**EXERCISE MATERIALS:**
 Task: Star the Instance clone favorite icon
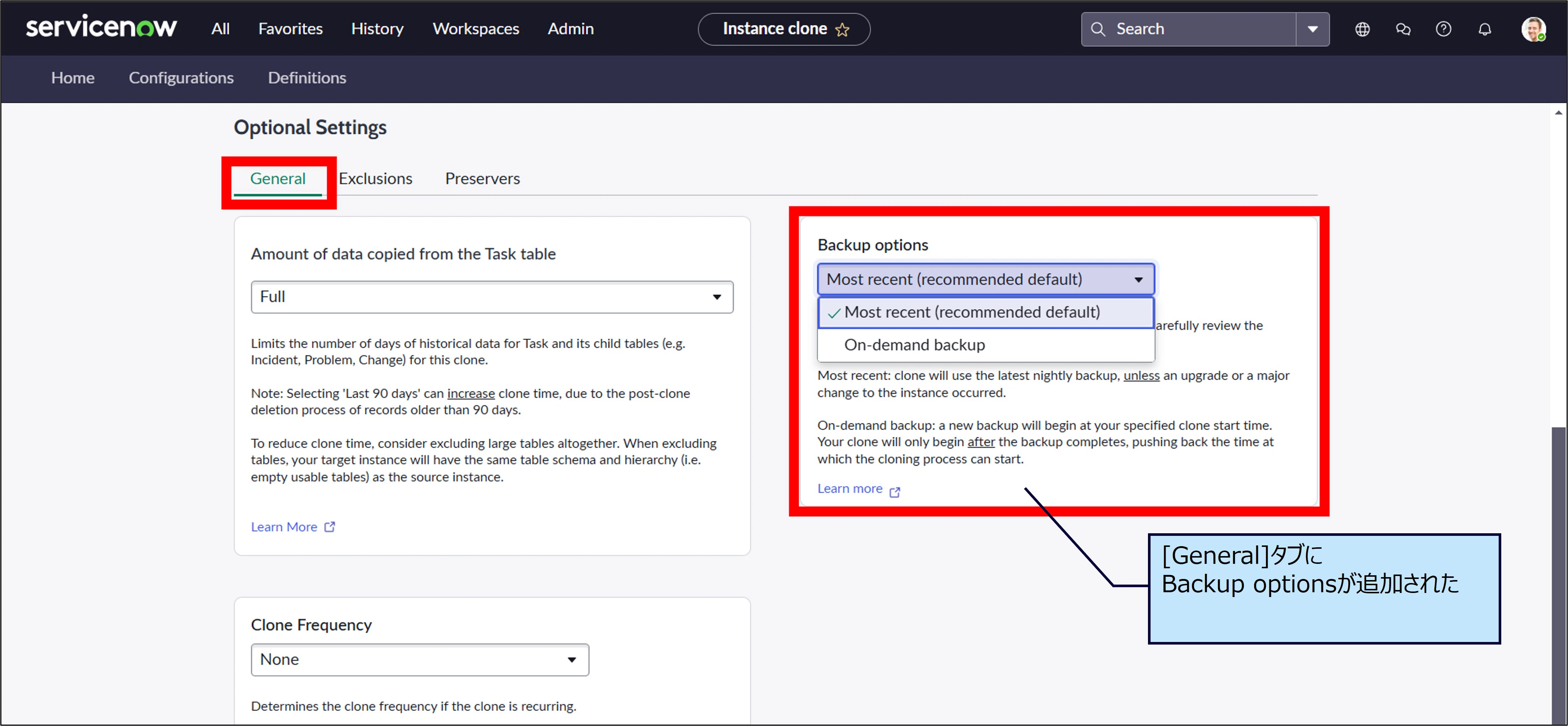(842, 30)
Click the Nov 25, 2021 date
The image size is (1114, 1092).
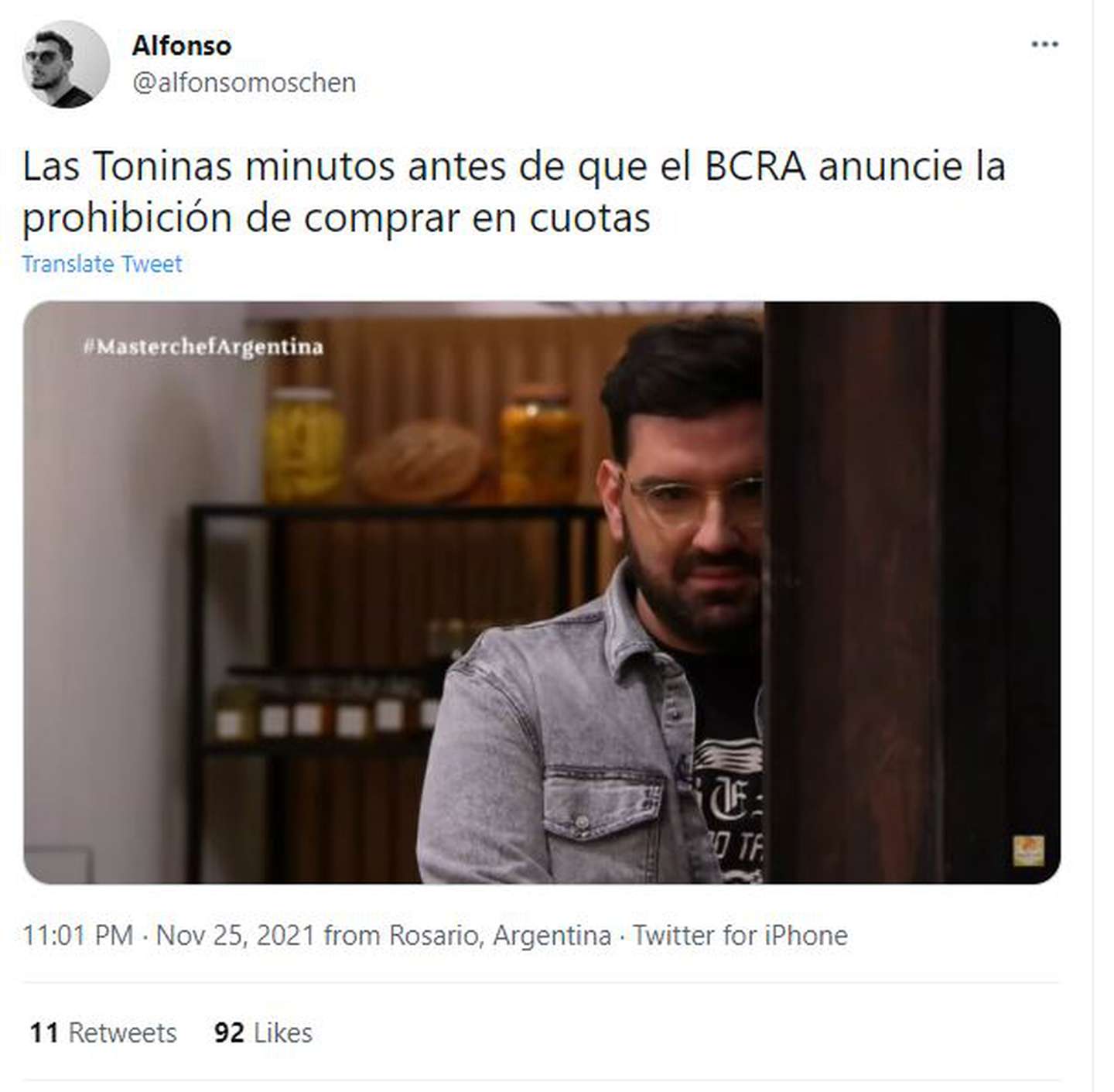pyautogui.click(x=235, y=935)
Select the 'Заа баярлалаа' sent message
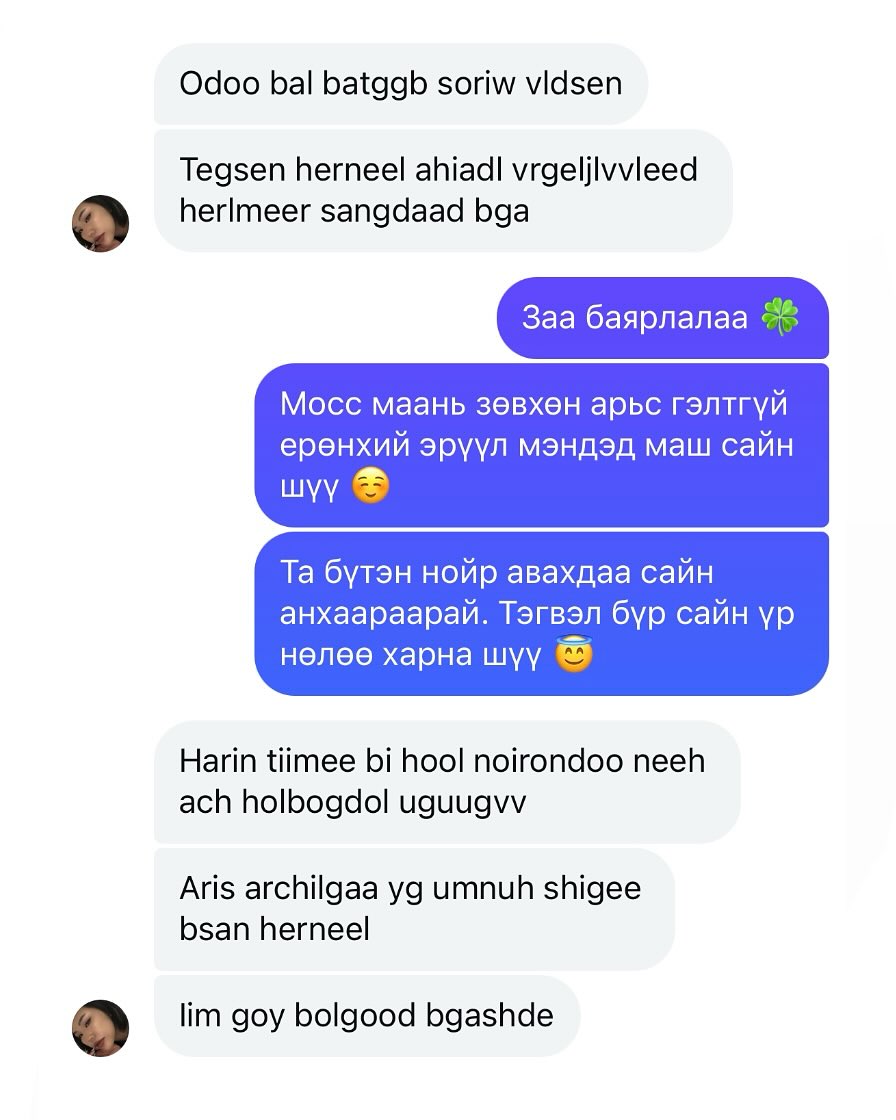Viewport: 896px width, 1120px height. 663,318
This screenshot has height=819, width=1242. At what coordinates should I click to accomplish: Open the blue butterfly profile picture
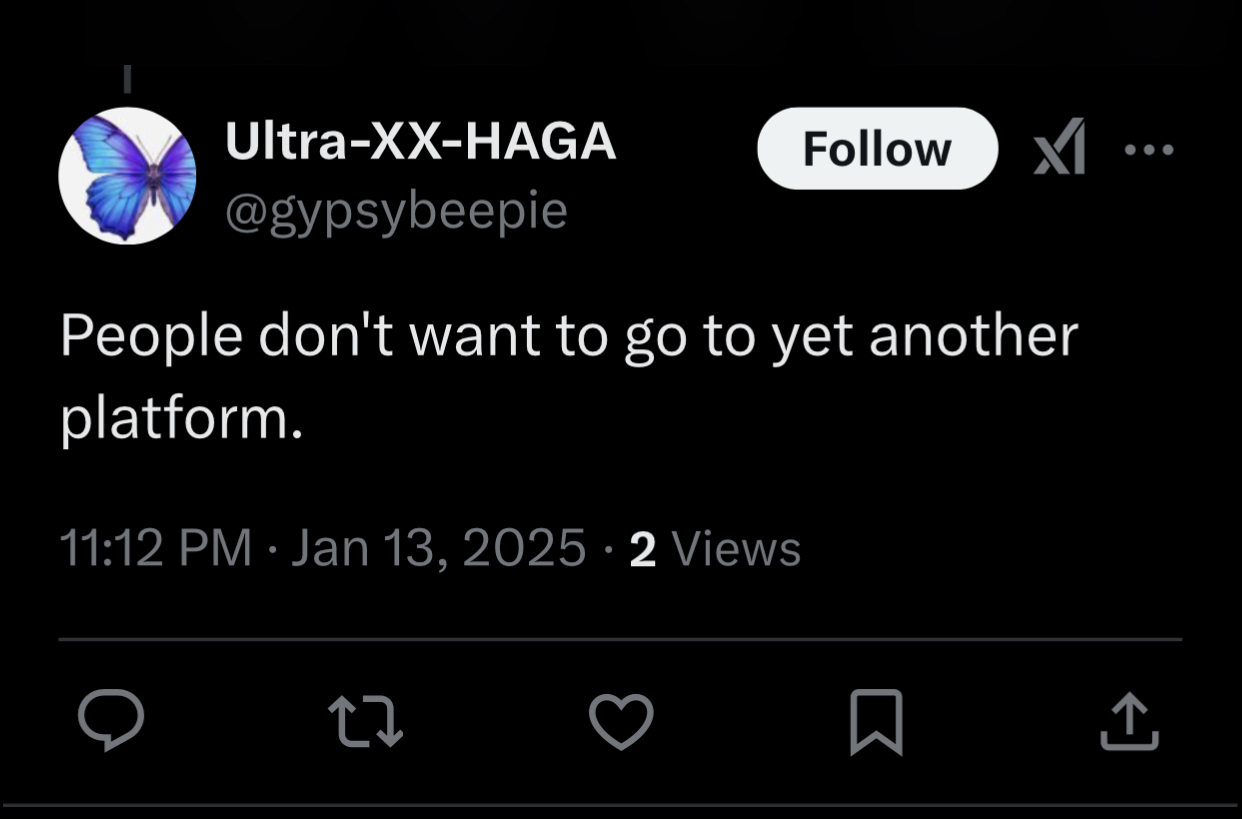(127, 175)
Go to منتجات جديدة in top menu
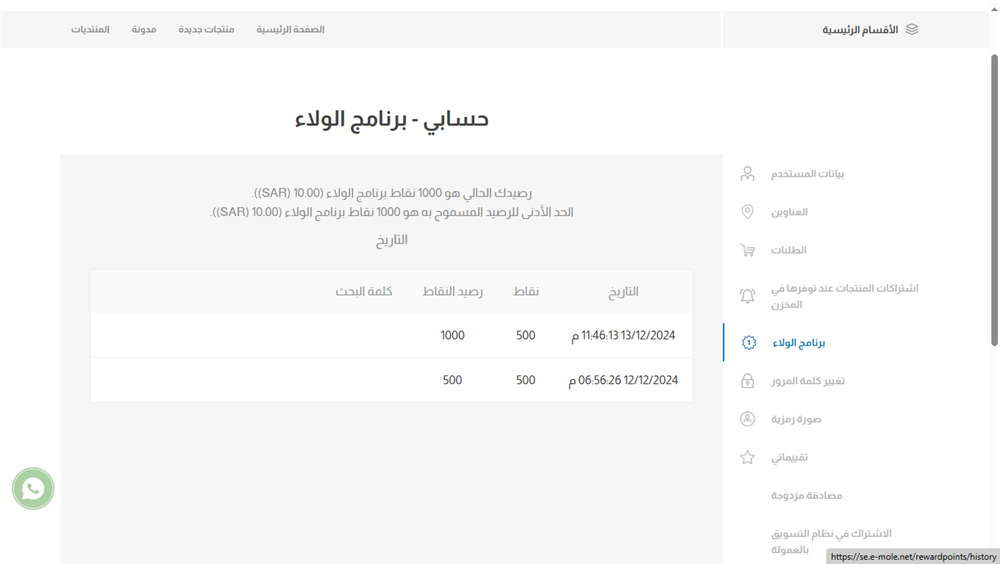Viewport: 1000px width, 564px height. click(x=206, y=30)
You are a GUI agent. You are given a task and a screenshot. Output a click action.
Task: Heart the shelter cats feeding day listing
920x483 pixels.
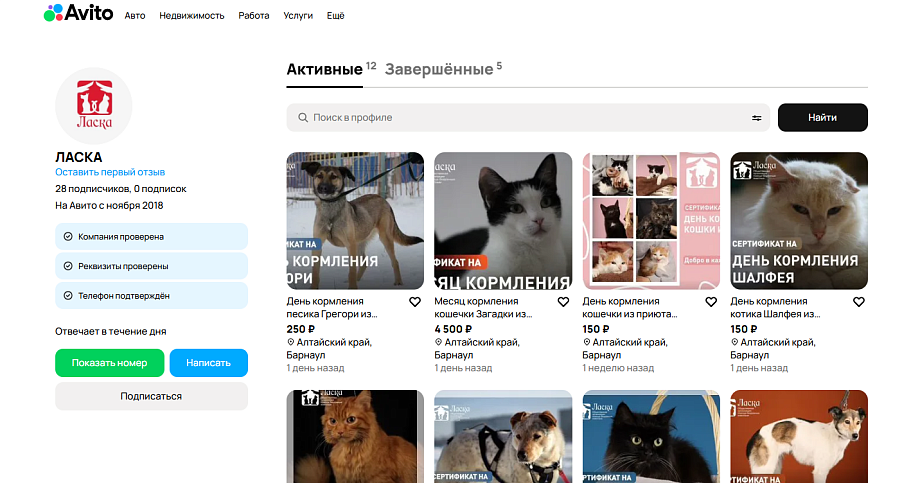[x=711, y=302]
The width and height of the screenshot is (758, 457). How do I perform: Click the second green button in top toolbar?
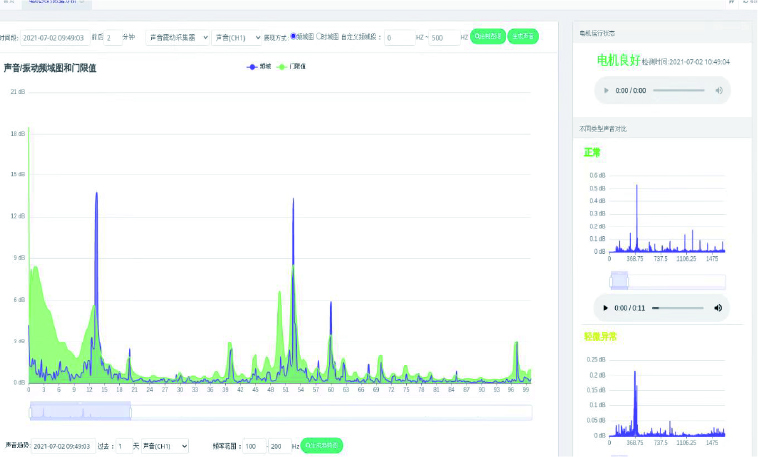(x=522, y=37)
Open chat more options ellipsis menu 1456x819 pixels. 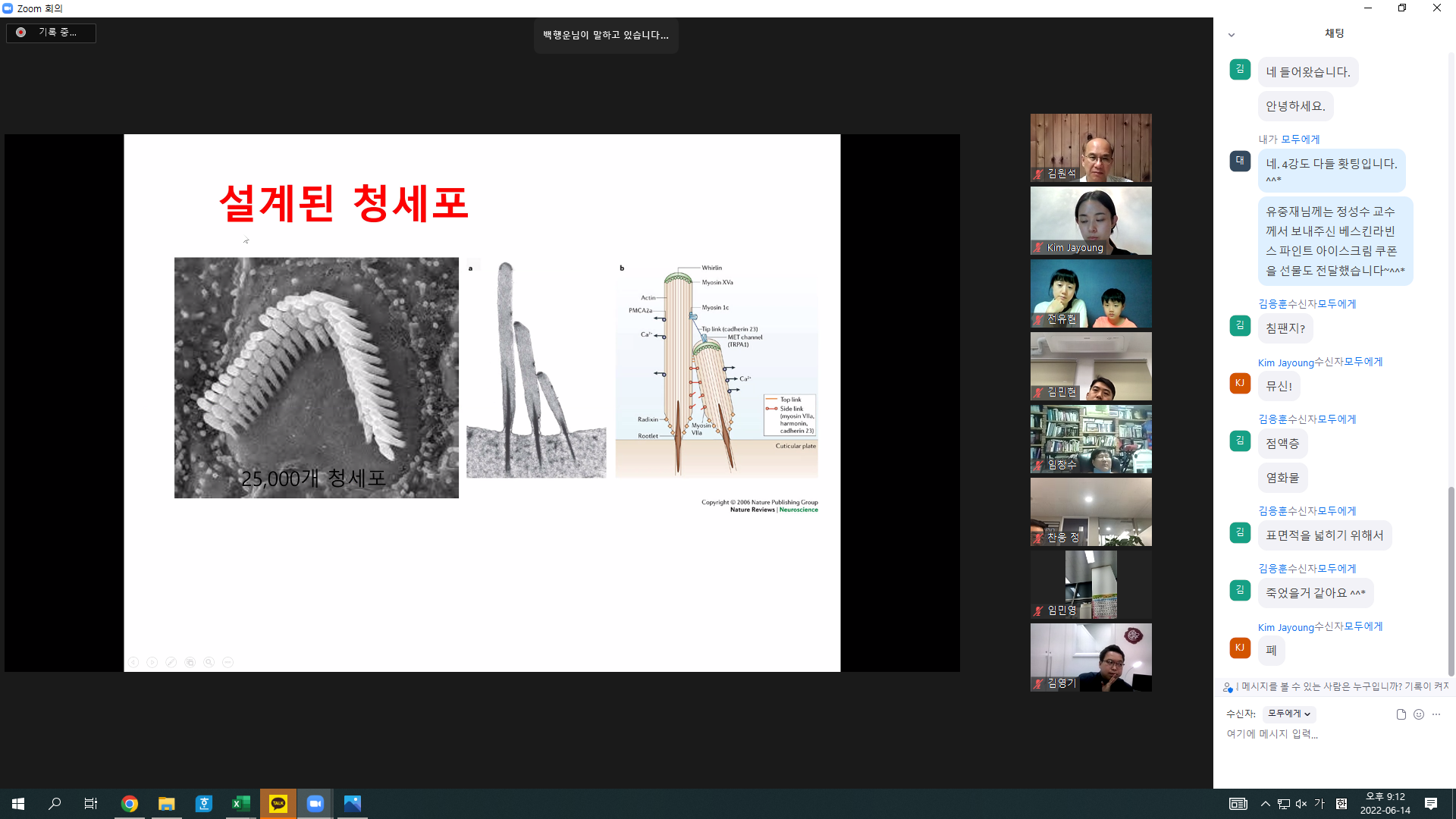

**PROBLEM STATEMENT:** Set down all of the material above again, word for word, but leave out the pictures.

**RIGHT ANSWER:**
 Task: Star the Instance clone favorite icon
(842, 30)
Click the Nov 25, 2021 date
The image size is (1114, 1092).
pyautogui.click(x=235, y=935)
Select the 'Заа баярлалаа' sent message
Viewport: 896px width, 1120px height. 663,318
This screenshot has height=819, width=1242. At what coordinates should I click to accomplish: Open the blue butterfly profile picture
(127, 175)
Go to منتجات جديدة in top menu
Viewport: 1000px width, 564px height. click(x=206, y=30)
You are a GUI agent. You are given a task and a screenshot. Output a click action.
Task: Heart the shelter cats feeding day listing
920x483 pixels.
[x=711, y=302]
The width and height of the screenshot is (758, 457). How do I perform: Click the second green button in top toolbar?
(x=522, y=37)
Open chat more options ellipsis menu 1456x819 pixels. 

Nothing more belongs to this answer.